Taking the line that contains "Click the last code box containing 3" as the start and the last line of the data as the end, repeat exactly every line in that span, but no pictures.

## Stored items
════════

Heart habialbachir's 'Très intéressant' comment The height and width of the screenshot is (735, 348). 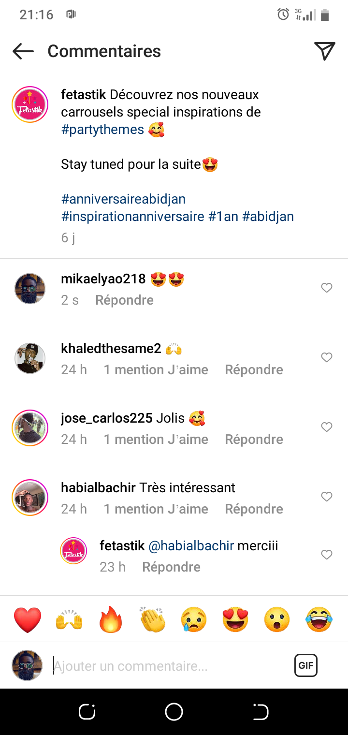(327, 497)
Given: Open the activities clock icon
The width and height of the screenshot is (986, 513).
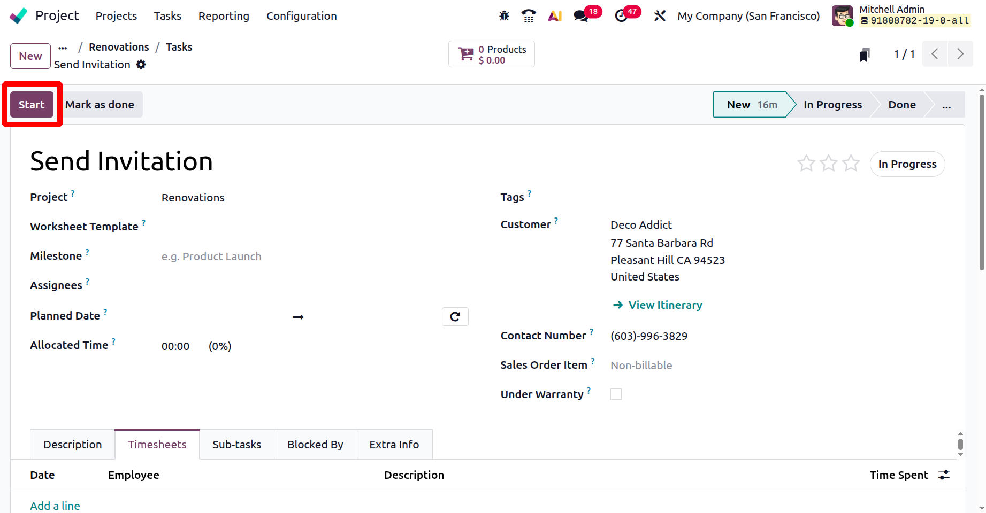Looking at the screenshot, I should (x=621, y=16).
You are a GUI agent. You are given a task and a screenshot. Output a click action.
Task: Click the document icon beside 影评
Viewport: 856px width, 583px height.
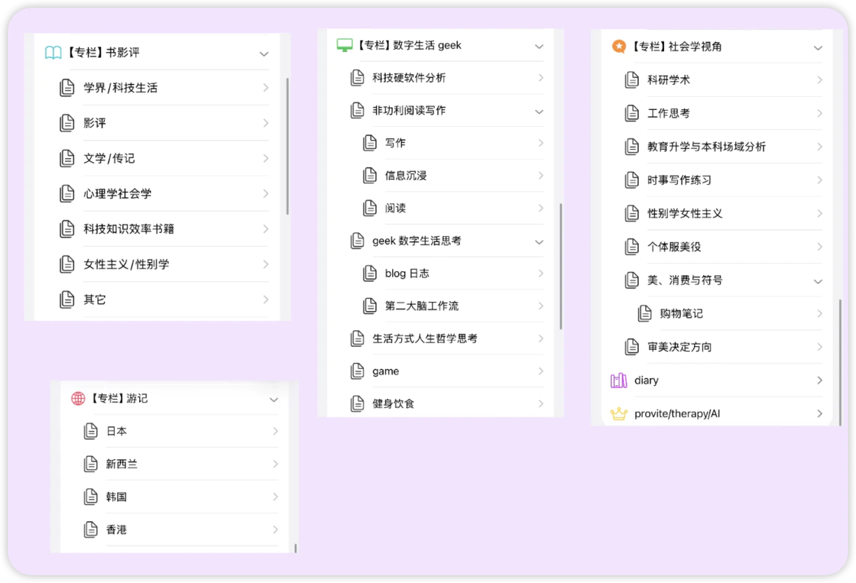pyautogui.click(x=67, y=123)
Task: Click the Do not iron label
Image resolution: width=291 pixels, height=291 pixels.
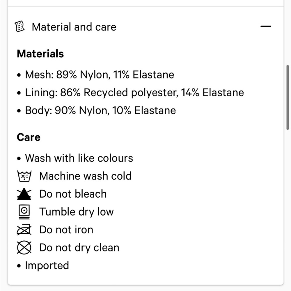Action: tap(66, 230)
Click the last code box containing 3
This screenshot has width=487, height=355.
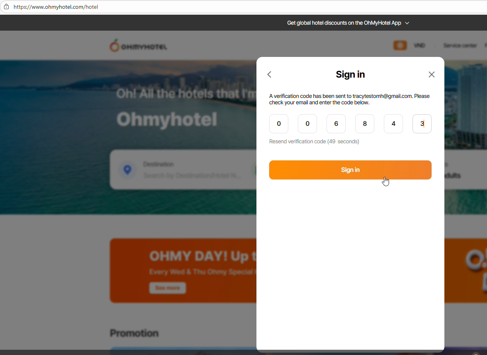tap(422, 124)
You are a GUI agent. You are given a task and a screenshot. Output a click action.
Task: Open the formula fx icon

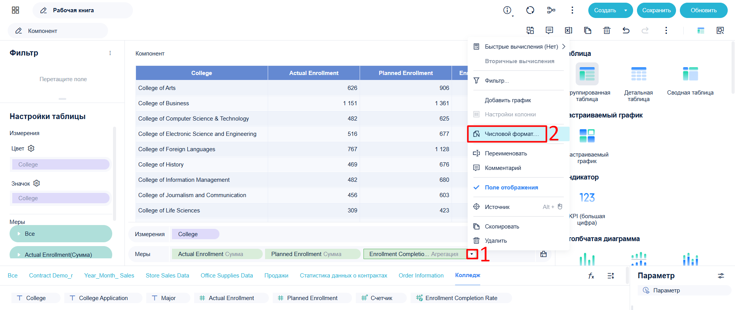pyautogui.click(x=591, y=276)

════════

## Finished exercise
Click the last code box containing 3
This screenshot has width=487, height=355.
tap(422, 124)
You are a GUI agent. You are given a task and a screenshot. Output a click action.
Task: Open the formula fx icon

pyautogui.click(x=591, y=276)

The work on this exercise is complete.